Start of TASK MATERIAL

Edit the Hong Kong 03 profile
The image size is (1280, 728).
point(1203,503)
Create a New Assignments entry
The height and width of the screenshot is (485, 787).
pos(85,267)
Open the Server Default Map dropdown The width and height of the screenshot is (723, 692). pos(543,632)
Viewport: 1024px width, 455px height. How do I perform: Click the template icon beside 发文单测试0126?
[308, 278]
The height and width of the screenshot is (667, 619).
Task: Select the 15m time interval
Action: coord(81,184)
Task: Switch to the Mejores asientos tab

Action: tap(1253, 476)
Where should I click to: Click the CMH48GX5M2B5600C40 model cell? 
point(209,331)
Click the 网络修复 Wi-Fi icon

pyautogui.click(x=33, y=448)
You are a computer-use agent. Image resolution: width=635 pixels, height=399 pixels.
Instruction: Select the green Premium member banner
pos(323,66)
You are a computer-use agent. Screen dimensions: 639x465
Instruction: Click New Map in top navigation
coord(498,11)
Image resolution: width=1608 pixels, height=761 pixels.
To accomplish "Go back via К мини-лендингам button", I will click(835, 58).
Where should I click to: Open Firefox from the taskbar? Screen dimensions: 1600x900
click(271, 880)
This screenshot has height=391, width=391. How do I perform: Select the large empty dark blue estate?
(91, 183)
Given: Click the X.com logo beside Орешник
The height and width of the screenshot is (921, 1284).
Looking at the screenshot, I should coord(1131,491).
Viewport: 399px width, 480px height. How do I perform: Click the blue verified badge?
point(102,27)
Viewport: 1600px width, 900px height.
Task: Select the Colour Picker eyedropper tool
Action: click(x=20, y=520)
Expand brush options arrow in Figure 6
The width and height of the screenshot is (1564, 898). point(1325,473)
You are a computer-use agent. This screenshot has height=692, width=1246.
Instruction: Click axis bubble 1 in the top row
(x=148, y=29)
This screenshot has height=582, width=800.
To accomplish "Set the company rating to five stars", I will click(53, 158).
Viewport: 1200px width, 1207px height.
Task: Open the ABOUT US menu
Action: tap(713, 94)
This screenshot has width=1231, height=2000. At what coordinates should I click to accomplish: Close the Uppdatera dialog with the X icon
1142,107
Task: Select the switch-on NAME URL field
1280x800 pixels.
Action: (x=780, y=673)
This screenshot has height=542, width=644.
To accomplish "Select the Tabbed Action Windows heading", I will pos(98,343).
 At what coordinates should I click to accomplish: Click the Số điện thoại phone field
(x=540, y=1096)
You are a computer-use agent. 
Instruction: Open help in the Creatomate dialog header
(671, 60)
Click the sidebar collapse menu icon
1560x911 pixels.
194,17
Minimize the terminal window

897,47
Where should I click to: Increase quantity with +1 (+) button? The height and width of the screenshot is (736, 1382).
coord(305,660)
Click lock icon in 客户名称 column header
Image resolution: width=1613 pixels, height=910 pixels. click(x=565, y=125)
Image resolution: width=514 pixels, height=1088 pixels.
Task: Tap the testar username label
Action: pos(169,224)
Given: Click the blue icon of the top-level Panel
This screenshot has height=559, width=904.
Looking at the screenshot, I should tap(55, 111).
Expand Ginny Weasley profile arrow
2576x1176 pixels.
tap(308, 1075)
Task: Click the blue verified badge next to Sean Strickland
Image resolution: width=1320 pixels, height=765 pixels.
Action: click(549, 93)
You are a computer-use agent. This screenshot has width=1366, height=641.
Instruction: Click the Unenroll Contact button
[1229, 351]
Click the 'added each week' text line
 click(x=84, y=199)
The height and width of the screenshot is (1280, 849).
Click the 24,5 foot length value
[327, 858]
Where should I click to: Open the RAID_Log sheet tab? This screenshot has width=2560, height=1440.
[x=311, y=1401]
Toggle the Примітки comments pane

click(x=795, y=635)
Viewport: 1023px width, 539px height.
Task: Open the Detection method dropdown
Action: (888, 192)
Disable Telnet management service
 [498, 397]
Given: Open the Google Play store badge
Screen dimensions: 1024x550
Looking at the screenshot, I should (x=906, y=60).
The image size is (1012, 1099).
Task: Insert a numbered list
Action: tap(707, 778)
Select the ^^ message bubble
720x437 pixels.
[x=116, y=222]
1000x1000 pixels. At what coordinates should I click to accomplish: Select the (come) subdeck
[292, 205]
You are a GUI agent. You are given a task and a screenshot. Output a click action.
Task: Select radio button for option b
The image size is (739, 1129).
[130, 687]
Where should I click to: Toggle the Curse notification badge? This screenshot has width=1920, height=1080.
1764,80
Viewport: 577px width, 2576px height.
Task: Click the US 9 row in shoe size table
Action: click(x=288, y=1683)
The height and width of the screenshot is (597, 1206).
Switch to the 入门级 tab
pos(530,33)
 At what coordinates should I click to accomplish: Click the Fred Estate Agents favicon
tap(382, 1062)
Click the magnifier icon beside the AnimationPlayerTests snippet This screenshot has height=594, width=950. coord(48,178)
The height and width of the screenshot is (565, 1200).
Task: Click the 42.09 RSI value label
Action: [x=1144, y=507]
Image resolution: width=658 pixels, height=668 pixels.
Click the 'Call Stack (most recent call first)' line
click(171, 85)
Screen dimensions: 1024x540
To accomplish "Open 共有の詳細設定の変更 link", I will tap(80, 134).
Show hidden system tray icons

End of TASK MATERIAL

Filter the data for the string "computer" and copy every line that has it.

You are a computer-use agent. Image resolution: width=635 pixels, height=399 pixels.
You are a computer-use agent. Screen dimensions: 639x465
You are a computer-use agent. This screenshot has height=692, width=1246.
You are a computer-use agent. 
You are a computer-use agent. This screenshot has width=1366, height=641.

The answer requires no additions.